Having listened to recent azure podcasts (particularly the one on building low latency financial systems on azure) and reading all the hype about Service Fabric I decided to try to alter the 'Distributed computation code sample Monte Carlo simulation' pattern for my needs.
My scenario is: One request with a given starting state to run 10k full sports match simulations using a simplistic (computationally-wise) monte-carlo based model.
My first attempt was:
1 * Stateful 'Processor' Actor that receives the start state of the match and forwards it to 10k + Task Actors, along with relevant Aggregator ActorId
10K+ * StateLess 'Task' Actors that ran 1 simulation and passed the Result to their Aggregator Actor. Simulation time was small (~2ms)
100 * Stateful 'Aggregator' Actors that aggregated received simulations and passed to a finaliser Actor
1 * 'Finaliser' Actor that calculated the final result
Running the above on my dev box simply using Tasks takes < 100ms, but the above setup (running on the dev machine as a local cluster) took 50secs and more!

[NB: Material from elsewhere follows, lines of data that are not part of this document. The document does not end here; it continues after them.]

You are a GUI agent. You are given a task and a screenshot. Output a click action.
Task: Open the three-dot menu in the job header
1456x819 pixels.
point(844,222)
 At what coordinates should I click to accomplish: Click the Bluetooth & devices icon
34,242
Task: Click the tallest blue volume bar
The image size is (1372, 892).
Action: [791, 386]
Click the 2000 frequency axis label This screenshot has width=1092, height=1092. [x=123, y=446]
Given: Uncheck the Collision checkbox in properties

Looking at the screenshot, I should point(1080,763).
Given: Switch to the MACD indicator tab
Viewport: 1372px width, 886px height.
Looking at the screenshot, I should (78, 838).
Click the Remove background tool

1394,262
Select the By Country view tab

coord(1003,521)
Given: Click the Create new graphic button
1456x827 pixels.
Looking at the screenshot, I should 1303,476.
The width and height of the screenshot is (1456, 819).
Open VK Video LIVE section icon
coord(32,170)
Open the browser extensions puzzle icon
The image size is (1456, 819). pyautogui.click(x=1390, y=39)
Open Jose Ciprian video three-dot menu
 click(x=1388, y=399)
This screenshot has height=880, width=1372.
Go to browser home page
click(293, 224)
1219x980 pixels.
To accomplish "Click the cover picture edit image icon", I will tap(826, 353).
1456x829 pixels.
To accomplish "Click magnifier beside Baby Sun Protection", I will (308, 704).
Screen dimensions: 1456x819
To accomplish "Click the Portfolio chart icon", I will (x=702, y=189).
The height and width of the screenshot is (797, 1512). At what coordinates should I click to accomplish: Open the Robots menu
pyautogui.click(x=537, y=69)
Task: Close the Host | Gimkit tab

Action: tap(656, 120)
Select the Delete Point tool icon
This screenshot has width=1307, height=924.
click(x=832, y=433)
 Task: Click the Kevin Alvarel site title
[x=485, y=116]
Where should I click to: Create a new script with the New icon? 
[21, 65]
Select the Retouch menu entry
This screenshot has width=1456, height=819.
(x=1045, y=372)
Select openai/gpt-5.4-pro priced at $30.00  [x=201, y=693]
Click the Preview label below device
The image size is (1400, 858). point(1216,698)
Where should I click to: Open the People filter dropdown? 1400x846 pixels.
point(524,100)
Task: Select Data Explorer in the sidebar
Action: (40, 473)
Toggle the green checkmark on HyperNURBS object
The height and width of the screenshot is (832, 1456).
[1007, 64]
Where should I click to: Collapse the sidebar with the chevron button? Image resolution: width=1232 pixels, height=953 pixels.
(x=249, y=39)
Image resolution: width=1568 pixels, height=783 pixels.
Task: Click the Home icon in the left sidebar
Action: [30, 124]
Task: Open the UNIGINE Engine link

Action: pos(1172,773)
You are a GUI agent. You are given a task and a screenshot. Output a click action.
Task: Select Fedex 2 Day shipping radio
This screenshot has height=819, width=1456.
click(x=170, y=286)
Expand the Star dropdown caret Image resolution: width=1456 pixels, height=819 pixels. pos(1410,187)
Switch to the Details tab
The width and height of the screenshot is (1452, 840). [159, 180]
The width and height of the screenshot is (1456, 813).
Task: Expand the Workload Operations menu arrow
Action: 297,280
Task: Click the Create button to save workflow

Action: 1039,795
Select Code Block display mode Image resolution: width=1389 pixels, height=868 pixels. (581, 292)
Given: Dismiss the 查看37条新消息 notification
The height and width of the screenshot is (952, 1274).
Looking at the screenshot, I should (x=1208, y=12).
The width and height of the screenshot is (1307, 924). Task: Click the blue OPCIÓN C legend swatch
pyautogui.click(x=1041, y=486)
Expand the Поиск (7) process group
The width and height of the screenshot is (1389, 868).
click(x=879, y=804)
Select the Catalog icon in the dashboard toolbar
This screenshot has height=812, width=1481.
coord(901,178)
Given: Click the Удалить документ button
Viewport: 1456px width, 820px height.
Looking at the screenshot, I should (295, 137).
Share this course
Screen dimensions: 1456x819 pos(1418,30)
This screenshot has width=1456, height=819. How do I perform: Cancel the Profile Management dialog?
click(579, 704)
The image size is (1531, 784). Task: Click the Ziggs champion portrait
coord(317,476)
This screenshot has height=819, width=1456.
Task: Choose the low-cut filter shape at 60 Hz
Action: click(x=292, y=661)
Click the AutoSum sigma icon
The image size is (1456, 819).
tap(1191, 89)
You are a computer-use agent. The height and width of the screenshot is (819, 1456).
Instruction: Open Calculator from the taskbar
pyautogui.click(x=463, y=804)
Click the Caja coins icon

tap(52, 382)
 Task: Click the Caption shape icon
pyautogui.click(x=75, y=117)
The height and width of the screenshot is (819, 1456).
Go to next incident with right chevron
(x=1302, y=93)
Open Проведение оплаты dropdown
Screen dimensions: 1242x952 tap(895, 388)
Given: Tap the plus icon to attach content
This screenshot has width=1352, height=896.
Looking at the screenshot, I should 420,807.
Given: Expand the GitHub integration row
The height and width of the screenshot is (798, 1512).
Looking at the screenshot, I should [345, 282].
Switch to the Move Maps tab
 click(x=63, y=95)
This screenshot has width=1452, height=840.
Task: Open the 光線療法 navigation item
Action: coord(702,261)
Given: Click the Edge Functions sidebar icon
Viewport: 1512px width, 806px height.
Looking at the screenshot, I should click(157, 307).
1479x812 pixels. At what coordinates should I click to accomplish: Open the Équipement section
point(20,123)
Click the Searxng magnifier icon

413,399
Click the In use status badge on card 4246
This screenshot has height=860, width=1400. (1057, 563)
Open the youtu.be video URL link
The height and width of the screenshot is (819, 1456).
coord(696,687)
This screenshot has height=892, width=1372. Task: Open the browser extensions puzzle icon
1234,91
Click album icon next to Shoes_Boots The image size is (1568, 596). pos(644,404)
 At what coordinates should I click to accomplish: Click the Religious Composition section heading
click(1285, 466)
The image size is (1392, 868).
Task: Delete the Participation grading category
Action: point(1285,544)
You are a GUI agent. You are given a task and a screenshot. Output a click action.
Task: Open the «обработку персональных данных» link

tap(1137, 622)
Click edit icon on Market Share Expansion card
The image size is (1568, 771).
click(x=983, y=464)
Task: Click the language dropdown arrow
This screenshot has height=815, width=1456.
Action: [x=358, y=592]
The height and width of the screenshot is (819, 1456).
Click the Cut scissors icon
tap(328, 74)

After debugging through one potential cause that i found was the amount of time it takes for the Processor Actor to send the initial tasks so i was wondering what sort of overhead there is in calling Service Fabric (I guess all sorts of Naming service calls are happening when i call an actor's methods) and whether the slowness was likely to be due to this and my number of tasks?
To eliminate other possibilities i did the following and noticed only very small differences in total time:
- Made all actors stateless to ensure that state management wasn't adding overheads.
- Created all ActorProxies in the Processor and stored their references for future calls to ensure Actor Activations weren't causing issues.
Does anybody have any suggestions about where to go from here, or has anybody tried to implement something similar?